When it comes to domain-specific languages, one might ask why bother with a framework like Xtext, when you also can simply use a parser generator like ANTLR or yacc/bison directly.
From a pure technical point of view simply writing (or generating) a parser works wonderful for exactly that. Parsing your domain-specific language and constructing an abstract syntax tree for it. The users can then write the DSL files in their favourite (text) editor and then let the tool process the files. But if the user is a programmer used to modern IDEs like Eclipse, IntelliJ IDEA or Microsoft’s VSCode or more of a business person, that might not be enough. Users like the early feedback on syntactic and semantic errors a powerful tool offers, getting assistance like content assist or quickfixes on errors or the possibility to navigate the code/model from the editor. Same holds true for other editor features like syntax highlighting and (rename) refactorings or code generation.
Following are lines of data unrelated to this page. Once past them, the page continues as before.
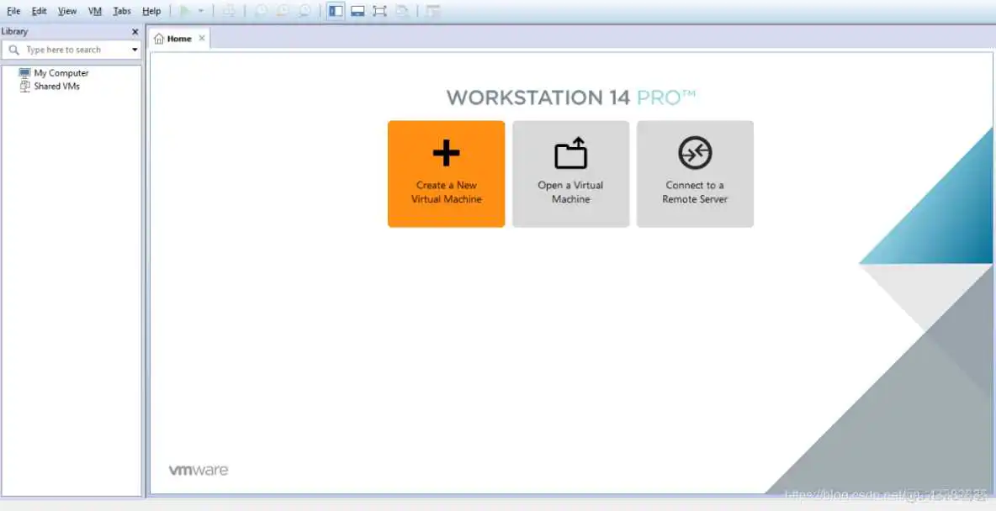Open the VM menu
The image size is (996, 511).
coord(95,11)
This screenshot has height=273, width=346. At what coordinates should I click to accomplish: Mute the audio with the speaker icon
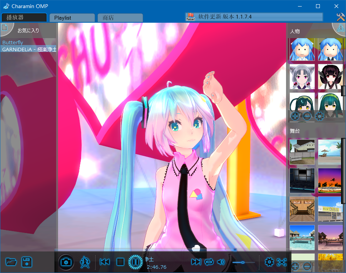coord(221,262)
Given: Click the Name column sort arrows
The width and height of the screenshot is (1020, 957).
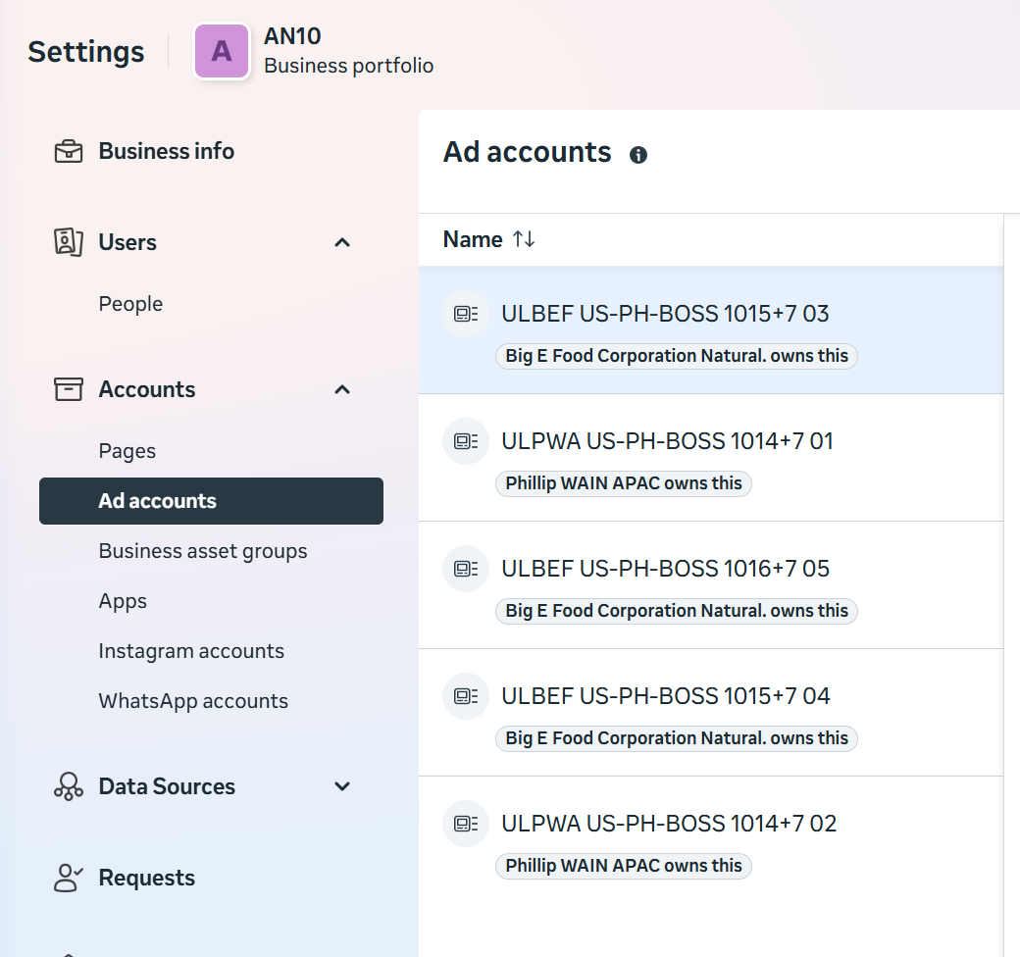Looking at the screenshot, I should [x=524, y=239].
Modern IDEs and Editors like VSCode offer tool specific APIs or even a generic way like the language server protocol that allow to build features as listed above. But these APIs are often very low-level and hard to implement. Doing so from scratch is quite tedious and error prone, which drives the costs to build domain specific languages even higher. Why not just defining the language and letting the editor do its thing.
Here is where Xtext comes into play. Given a grammar Xtext generates the complete infrastructure needed to offer a complete and feature-rich tooling for your domain-specific languages with good defaults and still easily customizable in all aspects using dependency injection through well defined extension points.
Xtext offers support for Eclipse as well as for all editors and tools that support the language server protocol like VSCode or IntelliJ IDEA (via 3rd party plugins) and the possibilty to run in the web via servlet.
If you want to give Xtext a try just head over to the projects website. Here you can find instructions on how to download as well as the documentation with a tutorial. If you prefer reading books then Implementing Domain-Specific-Languages with Xtext and Xtend - Second Edition by Lorenzo Bettini will be a good choice.
Xtext is a great choice to develop textual domain-specific languages with powerfull tool support for your platform of choice.